*Fragmento presentado:*
::::::::::
De marchas y tropeles

Quienes contamos con unas cuantas décadas en este mundo hemos visto todo tipo de manifestaciones y revueltas: de ambos lados del espectro político, en nuestro país y en otros cercanos o lejanos, algunas “pacíficas" y otras que han incendiado todo a su paso; y todos, de una manera u otra, hemos participado de alguna.

Al menos una vez hemos salido a apoyar a la patria en los desfiles de independencia o a protestar contra el gobierno por las alzas en los transportes y en los servicios públicos, por los recortes en los presupuestos para la educación y la salud, por la negligencia ante las masacres contra líderes reconocidos y anónimos, frente a dudosos resultados electorales; hemos visto marchas de profesores y estudiantes, de pensionados y mujeres, de campesinos, indígenas, afrodescendientes; movilizaciones que aglutinan personas de todas las edades y marchas de viejos jóvenes y de jóvenes viejos -parafraseando a Pepe Mujica-; unas coloridas como las del orgullo gay y otras plagadas de rostros compungidos; silenciosas o llenas de comparsas y bullicio.

Algunas han terminado en tropel (como decimos aquí), con destrozos materiales, heridos y hasta muertos de uno u otro lado. Hay unas que han tumbado presidentes o reversado medidas anti populares, otras han sido reivindicativas, conmemorativas y tal vez muchas -aparentemente- no han servido para nada. Las hay financiadas por gobiernos poderosos, otras motivadas nada más que por el descontento popular que aunque aparente no existir, como el vapor en una olla a presión y de manera silenciosa crece y empuja, hasta que logra, por alguna vía -unas veces más potente que otras-, salir como una explosión.

El espejismo de la democracia ha limitado nuestro papel como ciudadanos a la mera función de contribuyentes y nuestra participación política a la rutina de votar en unas cuantas elecciones, cada vez más generadoras de suspicacias por la alta posibilidad de manipulación de los resultados. Así que luchar, como bien lo han sabido los pueblos aborígenes de nuestra América desde tiempos inmemoriales, ha sido la única manera de darle una sacudida al poder, a ese que se anquilosa y atornilla en su trono y se olvida del pueblo. ¿Qué más dan entonces unas cuantos vidrios rotos, unos edificios incendiados, unas pérdidas económicas, incluso algunas o muchas vidas sacrificadas si se está peleando precisamente por eso tan valioso, más que la vida de uno, la de muchos, la de todos? El fuego purificador invadiéndolo todo, aunque luego todo vuelva a la calma y las cenizas se vayan con el viento.
::::::::::
*Registros contenidos en un conjunto de datos:*
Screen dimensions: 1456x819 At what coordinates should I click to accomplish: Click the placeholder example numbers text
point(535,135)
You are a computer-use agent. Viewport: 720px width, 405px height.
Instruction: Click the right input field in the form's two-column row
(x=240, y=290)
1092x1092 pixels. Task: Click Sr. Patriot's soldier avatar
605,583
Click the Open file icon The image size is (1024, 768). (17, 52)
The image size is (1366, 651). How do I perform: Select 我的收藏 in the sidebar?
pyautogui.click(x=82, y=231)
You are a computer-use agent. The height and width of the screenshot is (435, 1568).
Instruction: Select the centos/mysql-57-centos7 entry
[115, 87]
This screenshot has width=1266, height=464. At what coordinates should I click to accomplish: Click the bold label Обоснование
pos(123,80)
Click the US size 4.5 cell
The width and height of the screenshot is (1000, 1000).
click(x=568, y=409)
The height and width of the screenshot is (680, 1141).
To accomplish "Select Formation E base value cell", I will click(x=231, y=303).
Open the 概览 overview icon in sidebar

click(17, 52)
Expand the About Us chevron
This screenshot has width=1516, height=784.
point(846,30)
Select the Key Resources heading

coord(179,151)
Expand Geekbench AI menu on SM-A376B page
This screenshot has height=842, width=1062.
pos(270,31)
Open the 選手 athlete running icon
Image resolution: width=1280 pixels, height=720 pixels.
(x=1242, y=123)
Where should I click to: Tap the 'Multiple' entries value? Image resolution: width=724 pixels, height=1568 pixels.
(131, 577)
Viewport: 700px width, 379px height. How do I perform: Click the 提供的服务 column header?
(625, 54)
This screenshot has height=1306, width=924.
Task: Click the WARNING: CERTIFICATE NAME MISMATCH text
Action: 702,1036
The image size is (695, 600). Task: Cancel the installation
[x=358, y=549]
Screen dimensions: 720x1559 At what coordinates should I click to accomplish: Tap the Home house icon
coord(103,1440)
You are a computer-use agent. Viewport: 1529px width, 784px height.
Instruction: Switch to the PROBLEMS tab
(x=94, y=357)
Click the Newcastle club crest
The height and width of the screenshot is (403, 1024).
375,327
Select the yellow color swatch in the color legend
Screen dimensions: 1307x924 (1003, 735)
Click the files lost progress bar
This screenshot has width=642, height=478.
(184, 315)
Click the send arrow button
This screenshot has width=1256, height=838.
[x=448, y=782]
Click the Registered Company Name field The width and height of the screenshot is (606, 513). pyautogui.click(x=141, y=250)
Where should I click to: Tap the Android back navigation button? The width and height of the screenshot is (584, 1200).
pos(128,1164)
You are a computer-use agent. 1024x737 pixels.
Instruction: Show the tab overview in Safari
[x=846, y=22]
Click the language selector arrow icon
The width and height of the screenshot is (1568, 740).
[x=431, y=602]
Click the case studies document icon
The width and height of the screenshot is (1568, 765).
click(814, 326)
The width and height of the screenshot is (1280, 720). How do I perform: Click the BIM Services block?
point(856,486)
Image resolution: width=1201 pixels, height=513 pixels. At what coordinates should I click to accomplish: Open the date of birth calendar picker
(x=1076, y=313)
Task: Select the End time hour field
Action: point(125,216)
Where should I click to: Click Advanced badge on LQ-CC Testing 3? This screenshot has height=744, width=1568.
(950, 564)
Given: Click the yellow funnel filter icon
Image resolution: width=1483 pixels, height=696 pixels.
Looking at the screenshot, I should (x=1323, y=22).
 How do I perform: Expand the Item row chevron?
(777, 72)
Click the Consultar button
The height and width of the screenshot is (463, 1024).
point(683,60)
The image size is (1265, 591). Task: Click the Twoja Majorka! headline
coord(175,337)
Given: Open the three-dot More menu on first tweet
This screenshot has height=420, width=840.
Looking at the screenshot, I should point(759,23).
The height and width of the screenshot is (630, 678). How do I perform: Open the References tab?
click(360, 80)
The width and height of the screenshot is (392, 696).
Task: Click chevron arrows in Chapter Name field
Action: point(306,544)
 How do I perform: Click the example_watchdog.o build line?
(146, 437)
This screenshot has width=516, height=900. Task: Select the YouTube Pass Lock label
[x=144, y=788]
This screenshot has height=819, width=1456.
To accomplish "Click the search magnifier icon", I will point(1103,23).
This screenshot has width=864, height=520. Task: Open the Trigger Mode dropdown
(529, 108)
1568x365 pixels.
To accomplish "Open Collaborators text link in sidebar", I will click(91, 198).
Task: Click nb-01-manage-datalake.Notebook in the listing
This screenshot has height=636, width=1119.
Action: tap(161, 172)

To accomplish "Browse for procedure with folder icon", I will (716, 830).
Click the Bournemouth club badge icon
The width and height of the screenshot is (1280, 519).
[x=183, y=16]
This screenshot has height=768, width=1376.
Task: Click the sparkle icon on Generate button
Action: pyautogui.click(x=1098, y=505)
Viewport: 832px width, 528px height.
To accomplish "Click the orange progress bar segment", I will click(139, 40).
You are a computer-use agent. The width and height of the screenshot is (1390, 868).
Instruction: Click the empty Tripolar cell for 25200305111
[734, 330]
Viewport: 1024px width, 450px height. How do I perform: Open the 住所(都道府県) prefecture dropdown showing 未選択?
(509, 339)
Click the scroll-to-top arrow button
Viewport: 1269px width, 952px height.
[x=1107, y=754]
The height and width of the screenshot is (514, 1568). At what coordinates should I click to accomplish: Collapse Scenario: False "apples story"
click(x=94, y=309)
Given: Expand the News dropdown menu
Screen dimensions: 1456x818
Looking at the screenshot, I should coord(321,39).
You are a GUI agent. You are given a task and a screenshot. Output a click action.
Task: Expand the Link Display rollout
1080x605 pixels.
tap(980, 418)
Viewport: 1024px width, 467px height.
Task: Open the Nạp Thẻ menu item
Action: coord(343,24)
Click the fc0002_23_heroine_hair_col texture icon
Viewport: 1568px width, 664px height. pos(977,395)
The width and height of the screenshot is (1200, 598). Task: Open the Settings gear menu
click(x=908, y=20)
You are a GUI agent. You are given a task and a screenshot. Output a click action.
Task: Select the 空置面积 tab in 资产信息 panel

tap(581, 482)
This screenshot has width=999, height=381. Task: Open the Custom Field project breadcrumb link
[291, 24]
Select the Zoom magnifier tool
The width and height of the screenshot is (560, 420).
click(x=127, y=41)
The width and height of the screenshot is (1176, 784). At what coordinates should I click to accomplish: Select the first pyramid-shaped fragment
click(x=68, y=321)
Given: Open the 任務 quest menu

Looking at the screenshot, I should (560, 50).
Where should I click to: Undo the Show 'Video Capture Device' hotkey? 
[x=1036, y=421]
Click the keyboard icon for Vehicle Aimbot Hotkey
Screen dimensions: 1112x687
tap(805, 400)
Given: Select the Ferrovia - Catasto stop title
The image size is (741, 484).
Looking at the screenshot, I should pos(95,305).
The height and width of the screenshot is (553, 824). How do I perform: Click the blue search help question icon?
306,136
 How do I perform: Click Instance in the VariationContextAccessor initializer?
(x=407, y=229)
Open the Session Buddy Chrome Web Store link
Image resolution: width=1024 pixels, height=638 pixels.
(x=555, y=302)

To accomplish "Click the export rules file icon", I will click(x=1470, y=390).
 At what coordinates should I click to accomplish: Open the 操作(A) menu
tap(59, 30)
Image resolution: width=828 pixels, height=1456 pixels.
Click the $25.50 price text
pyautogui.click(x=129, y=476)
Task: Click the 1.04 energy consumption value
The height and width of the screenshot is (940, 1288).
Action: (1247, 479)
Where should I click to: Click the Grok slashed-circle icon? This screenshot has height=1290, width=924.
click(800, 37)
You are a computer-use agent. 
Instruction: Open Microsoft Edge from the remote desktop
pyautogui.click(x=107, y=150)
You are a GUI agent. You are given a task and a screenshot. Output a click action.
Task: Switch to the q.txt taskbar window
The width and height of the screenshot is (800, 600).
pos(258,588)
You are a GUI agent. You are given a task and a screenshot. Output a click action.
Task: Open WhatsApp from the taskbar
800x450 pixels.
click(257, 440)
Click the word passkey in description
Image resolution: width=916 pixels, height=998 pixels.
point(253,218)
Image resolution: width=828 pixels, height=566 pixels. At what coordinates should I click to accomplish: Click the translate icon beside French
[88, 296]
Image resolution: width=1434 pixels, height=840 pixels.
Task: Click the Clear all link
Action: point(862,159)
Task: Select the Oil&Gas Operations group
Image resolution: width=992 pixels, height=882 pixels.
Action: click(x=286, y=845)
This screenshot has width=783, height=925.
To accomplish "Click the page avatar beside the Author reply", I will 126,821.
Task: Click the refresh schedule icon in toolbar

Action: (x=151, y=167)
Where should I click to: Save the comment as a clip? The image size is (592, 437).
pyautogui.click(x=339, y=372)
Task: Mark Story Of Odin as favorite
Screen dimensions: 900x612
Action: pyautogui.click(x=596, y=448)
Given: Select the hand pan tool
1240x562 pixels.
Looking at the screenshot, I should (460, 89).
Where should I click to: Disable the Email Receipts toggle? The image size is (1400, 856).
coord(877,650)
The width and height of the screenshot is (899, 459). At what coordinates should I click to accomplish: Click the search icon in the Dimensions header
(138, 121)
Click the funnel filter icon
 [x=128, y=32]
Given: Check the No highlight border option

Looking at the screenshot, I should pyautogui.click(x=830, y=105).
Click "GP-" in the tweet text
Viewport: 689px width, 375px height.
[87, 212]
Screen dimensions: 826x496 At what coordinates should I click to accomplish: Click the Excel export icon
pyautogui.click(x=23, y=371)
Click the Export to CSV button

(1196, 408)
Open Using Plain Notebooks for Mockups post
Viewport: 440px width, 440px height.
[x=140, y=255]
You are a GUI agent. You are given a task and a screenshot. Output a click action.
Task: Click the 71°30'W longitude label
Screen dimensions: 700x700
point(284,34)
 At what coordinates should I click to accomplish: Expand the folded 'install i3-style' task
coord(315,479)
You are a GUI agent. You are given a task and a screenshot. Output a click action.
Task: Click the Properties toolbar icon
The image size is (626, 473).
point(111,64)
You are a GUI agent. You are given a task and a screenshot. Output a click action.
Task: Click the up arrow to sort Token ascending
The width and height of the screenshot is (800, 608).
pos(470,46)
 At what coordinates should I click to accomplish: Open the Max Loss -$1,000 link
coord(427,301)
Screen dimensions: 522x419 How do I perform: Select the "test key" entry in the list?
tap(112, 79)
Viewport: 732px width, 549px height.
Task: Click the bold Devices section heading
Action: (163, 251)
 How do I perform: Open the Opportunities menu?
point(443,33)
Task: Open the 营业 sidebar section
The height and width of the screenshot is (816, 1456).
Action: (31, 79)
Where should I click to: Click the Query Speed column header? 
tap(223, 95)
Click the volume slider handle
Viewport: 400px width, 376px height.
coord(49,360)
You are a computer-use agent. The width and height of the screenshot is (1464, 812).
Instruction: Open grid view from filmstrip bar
::::::::::
*Tareas a realizar:*
1. Cite textualmente el pasaje del texto sobre las marchas que va desde "De marchas y" hasta "participado de alguna.".
2. Conteste las siguientes preguntas a partir del texto sobre las marchas:
(a) ¿A quién se parafrasea al hablar de las marchas de viejos jóvenes y de jóvenes viejos?
(b) ¿A qué función ha limitado el espejismo de la democracia el papel de los ciudadanos?
(c) ¿Con qué se compara el descontento popular que crece y empuja de manera silenciosa?

*Soluciones por tarea:*
1.
De marchas y tropeles

Quienes contamos con unas cuantas décadas en este mundo hemos visto todo tipo de manifestaciones y revueltas: de ambos lados del espectro político, en nuestro país y en otros cercanos o lejanos, algunas “pacíficas" y otras que han incendiado todo a su paso; y todos, de una manera u otra, hemos participado de alguna.

2.
(a) A Pepe Mujica.
(b) A la mera función de contribuyentes.
(c) Con el vapor en una olla a presión.